One investor, Aydin Senkut, describing the valuations of young companies as" insane" said instead he had begun looking overseas for relatively cheaper deals, investing for example in Rovio, the Finnish maker of "Angry Birds."

Naval Ravikant, who runs AngelList, a website where young companies can apply to seek "angel" or "seed" money, said the average valuation of young companies has dropped recently to $3 million to $5 million, from $6 million to $8 million earlier this year.

Ravikant, himself a Silicon Valley entrepreneur and investor said the start-up financing market "is getting weaker by the week, no question," he told the Journal. AngelList has 50 to 100 start-ups applying for funding daily through its site but only one to two are getting financing,

"The survivor rate of these companies is way down," he said.

However the trend so far largely affects the earliest-stage start-ups.

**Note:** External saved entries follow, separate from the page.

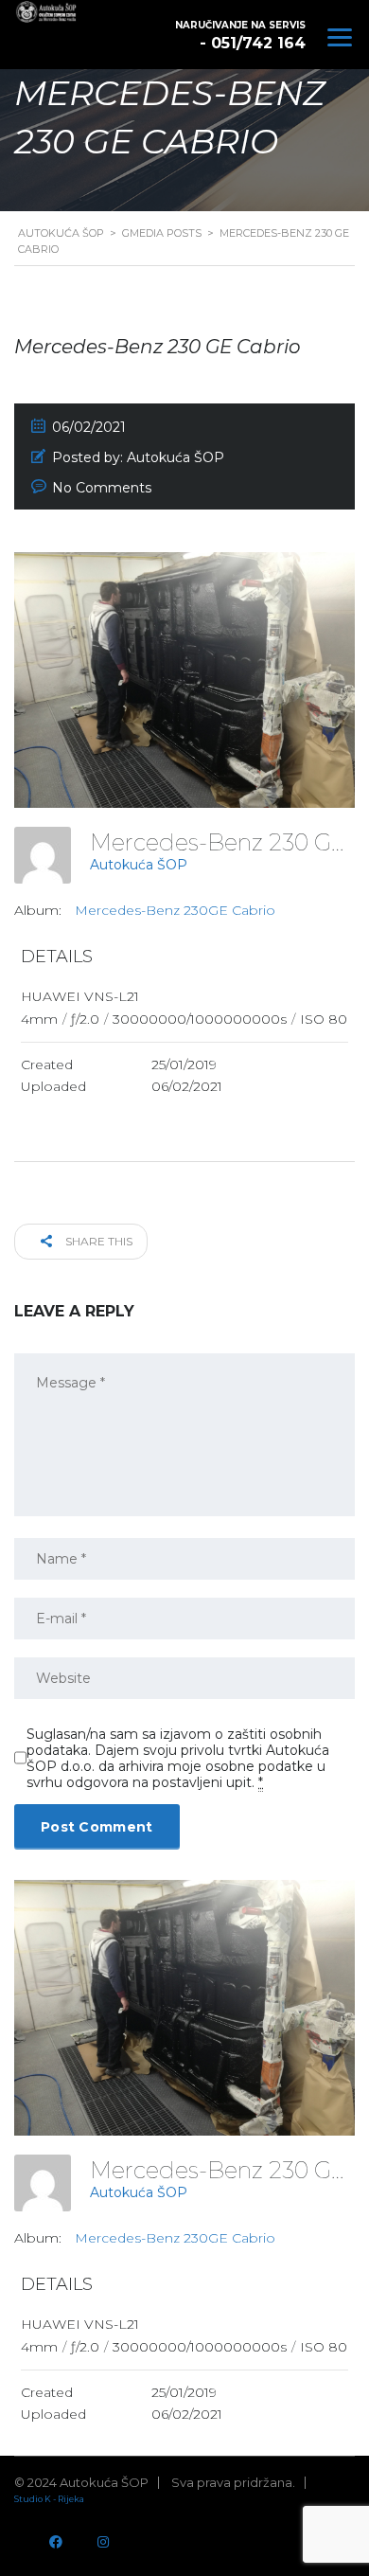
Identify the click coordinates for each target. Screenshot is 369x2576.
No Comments (101, 487)
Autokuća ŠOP (138, 864)
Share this (97, 1241)
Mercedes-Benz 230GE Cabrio (175, 910)
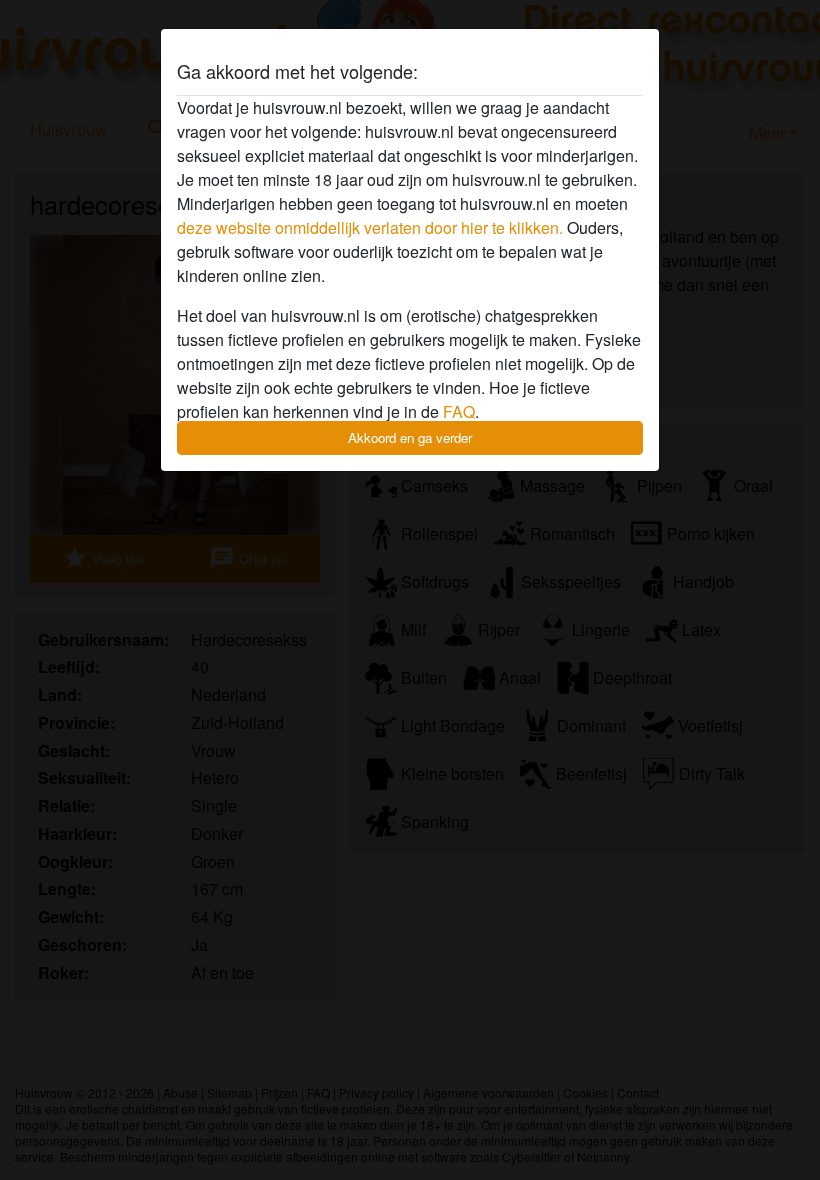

Excess still rampant in much of the market, say investors and entrepreneurs. But said the Journal report, "A fundamental mismatch is now starting to show: While scores of Web companies were founded in recent years, there isn't enough venture capital to keep all of them going indefinitely."

On Monday, the National Venture Capital Association said that venture fund raising in the third quarter fell to its lowest quarterly level in eight years.